Next message: Fred Hebard: "Re: Refraction"
Marcel,
I am still wondering under what conditions you would get a negative
elevation.
If it's for locating yourself on land, it seems hopeless: If you're at
an unknown location in a valley, and trying to use surrounding
mountains as an indication of horizon, you wouldn't know your height
above sea level to begin with, so wouldn't know how much higher the
mountains were than you, not to mention not knowing how far away they
were. Also, the height of mountains varies, so you would have to know
the precise spot on the mountain below the celestial object, to
determine its height above sea level at that point. It seems hopeless
to me. Better to use an artificial horizon or a plumb bob.
Fred
On Aug 4, 2005, at 12:20 PM, Marcel E. Tschudin wrote:
> Fred,
>
> Yes, how do I get in this? Just trying to cover in a self-made program
> the
> situation from an object at the horizon (over sea level) as seen from a
> mountain or air craft.
>
> The "real" calculation is done via integration. But since this is not
> very
> practical one uses approximative formulae like e.g. the one from
> Bennett
> which Meeus mentions in his book Astronomical Algorithms.
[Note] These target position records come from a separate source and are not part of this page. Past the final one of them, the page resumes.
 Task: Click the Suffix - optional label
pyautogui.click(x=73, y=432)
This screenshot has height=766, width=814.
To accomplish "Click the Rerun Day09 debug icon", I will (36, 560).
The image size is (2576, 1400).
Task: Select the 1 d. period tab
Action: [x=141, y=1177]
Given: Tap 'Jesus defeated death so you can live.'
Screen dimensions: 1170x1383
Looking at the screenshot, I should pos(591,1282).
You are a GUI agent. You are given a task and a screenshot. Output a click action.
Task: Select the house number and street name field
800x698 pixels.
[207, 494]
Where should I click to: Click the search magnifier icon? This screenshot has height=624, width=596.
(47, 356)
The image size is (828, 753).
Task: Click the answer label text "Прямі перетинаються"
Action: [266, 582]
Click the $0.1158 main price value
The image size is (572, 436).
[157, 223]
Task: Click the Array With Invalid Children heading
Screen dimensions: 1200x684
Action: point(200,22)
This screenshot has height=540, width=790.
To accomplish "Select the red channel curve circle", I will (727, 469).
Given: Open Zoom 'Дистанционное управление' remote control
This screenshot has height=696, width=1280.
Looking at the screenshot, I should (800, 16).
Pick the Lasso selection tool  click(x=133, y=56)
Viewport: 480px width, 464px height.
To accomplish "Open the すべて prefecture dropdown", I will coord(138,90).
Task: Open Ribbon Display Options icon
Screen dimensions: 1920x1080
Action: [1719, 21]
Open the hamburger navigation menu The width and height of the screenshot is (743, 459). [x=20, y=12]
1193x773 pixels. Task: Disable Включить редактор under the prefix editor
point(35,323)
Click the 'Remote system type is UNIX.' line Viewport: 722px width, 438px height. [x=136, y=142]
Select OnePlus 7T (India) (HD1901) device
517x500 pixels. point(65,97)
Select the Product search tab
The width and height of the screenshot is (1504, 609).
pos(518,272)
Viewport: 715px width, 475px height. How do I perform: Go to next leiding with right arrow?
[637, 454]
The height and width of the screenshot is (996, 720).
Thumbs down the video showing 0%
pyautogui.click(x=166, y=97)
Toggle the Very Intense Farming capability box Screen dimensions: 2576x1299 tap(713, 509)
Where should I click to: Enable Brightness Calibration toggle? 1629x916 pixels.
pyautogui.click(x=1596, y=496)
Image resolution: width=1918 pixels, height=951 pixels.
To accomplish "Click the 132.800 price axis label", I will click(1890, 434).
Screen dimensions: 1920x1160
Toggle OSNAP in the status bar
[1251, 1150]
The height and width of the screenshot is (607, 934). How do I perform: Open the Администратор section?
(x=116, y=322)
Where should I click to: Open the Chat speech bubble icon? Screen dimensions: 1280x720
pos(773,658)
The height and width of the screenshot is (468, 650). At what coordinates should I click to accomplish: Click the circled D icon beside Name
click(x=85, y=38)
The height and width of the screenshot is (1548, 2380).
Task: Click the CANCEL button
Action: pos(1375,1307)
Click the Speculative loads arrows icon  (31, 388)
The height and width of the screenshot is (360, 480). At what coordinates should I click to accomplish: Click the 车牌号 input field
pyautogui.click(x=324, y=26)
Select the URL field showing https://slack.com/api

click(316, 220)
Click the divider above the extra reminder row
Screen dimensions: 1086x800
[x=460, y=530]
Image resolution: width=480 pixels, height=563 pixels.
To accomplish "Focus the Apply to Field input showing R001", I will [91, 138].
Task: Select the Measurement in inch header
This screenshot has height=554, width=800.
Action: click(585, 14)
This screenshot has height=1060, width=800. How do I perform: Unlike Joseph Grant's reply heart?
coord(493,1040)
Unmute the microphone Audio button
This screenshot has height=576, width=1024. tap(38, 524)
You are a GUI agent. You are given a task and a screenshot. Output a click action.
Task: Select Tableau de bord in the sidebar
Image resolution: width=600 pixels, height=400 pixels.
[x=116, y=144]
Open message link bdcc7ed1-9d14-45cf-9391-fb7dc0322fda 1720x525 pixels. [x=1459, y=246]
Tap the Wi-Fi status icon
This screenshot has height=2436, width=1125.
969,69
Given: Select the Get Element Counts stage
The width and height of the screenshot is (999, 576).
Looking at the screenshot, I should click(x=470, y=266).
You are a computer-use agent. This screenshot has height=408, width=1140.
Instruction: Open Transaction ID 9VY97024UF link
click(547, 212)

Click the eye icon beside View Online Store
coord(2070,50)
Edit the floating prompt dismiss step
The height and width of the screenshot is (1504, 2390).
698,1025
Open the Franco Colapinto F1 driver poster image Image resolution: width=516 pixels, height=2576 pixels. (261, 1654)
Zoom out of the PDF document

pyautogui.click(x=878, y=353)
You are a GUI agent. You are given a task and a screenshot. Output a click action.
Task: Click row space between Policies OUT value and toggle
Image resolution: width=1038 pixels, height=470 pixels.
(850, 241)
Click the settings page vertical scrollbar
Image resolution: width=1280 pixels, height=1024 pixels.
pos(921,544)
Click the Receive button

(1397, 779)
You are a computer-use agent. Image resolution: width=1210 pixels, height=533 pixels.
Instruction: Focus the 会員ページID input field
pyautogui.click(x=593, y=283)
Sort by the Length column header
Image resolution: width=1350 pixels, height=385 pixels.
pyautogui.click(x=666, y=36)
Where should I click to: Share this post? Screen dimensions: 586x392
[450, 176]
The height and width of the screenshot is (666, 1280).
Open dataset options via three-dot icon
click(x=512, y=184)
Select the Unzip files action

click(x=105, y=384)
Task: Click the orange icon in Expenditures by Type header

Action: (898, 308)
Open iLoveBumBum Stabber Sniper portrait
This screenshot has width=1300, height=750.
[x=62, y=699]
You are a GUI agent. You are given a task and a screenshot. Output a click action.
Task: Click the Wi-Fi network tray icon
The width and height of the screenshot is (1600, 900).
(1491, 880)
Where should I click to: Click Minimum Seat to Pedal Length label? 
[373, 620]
All tables on
> refraction I found so far do end at 0° elevation and for none of the
> approximative formulae I could find an indication that they also would
> be
> valid for negative elevations.
>
> I also was wandering whether the approximate formulae could be used by
> calculating the Refraction R for e.g. -2° the follwing way:
>
> R(-2°) = R(0°) + ( R(0°) - R(+2°) )
>
> If this would be correct then one would not need separate formula for
> negative elevations.
>
> Greetings from Marcel
>